Python, FTPS and mis-configured servers

Today's project involves automatically uploading electrical metering data to an FTPS server (explicit FTP over TLS, otherwise knowns as ESFTP). Shouldn't be a problem, since Python supports FTPS out of the box. Only it doesn't work. Here's the code:

import ftplib
ftp = ftplib.FTP_TLS('host', 'user', 'password')
ftp.set_debuglevel(1)
ftp.cwd('directory')
with open('filename', 'rb') as f:
    ftp.storbinary('STOR filename', f)
ftp.quit()

After a successful initial connection, the data transfer connection fails:

*cmd* 'PASV'
*resp* '227 Entering Passive Mode (10,200,0,100,255,150).'
*cmd* 'CWD collect/CSV'
*resp* '250 CWD command successful'
*cmd* 'TYPE I'
*resp* '200 Type set to I'
*cmd* 'PASV'
*resp* '227 Entering Passive Mode (10,200,0,100,255,123).'

Traceback (most recent call last):
  File "metering/__main__.py", line 143, in main
    ftp.storbinary('STOR {}'.format(filename), stream)
  File ".../lib/python3.5/ftplib.py", line 503, in storbinary
    with self.transfercmd(cmd, rest) as conn:
  File ".../lib/python3.5/ftplib.py", line 398, in transfercmd
    return self.ntransfercmd(cmd, rest)[0]
  File ".../lib/python3.5/ftplib.py", line 793, in ntransfercmd
    conn, size = FTP.ntransfercmd(self, cmd, rest)
  File ".../lib/python3.5/ftplib.py", line 360, in ntransfercmd
    source_address=self.source_address)
  File ".../lib/python3.5/socket.py", line 711, in create_connection
    raise err
  File ".../lib/python3.5/socket.py", line 702, in create_connection
    sock.connect(sa)
OSError: [Errno 113] No route to host

The most confusing aspect was that the transfer worked perfectly well via FileZilla or Gnome "Connect to Server".

I eventually noticed a message in the FileZilla logs, Server sent passive reply with unroutable address. Using server address instead. It turns out that the FTPS server was mis-configured and was replying to the PASV command with an internal IP address that was not accessible from the public internet. It seems that this is a common enough configuration issue that some FTP clients detect the problem and use the existing server address instead. Python's FTP client doesn't do this though.

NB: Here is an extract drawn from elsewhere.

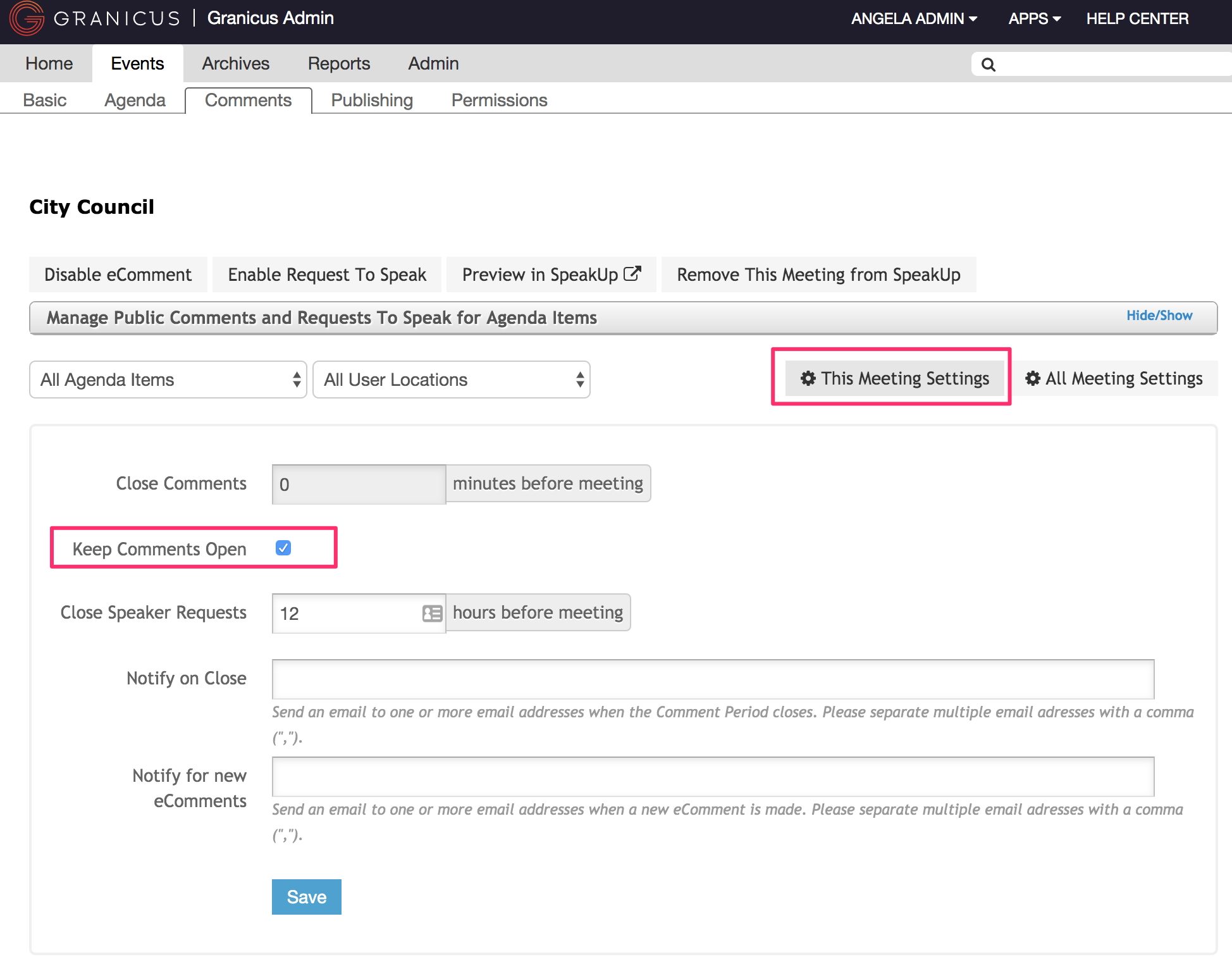
Task: Open All Meeting Settings via gear icon
Action: [1033, 378]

The solution was to sub-class the FTP_TLS class and force it to ignore the response:

class FTP_TLS_IgnoreHost(ftplib.FTP_TLS):
    def makepasv(self):
        _, port = super().makepasv()
        return self.host, port

ftp = FTP_TLS_IgnoreHost('host', 'user', 'password')

The makepasv method parses the remote server's response to PASV and returns a host and a port. We're extending this method to throw away the returned host and use the one we already have from the original connection. The underscore is just a convention to indicate that we don't care about the first item in the tuple, the host (it's special in some languages like Prolog, but not in Python). Note of course that this approach doesn't attempt to detect unroutable addresses like FileZilla, it just assumes.

There are no doubt third-party packages that provide this functionality and more, but for such a small extension, it wasn't worth the hassle.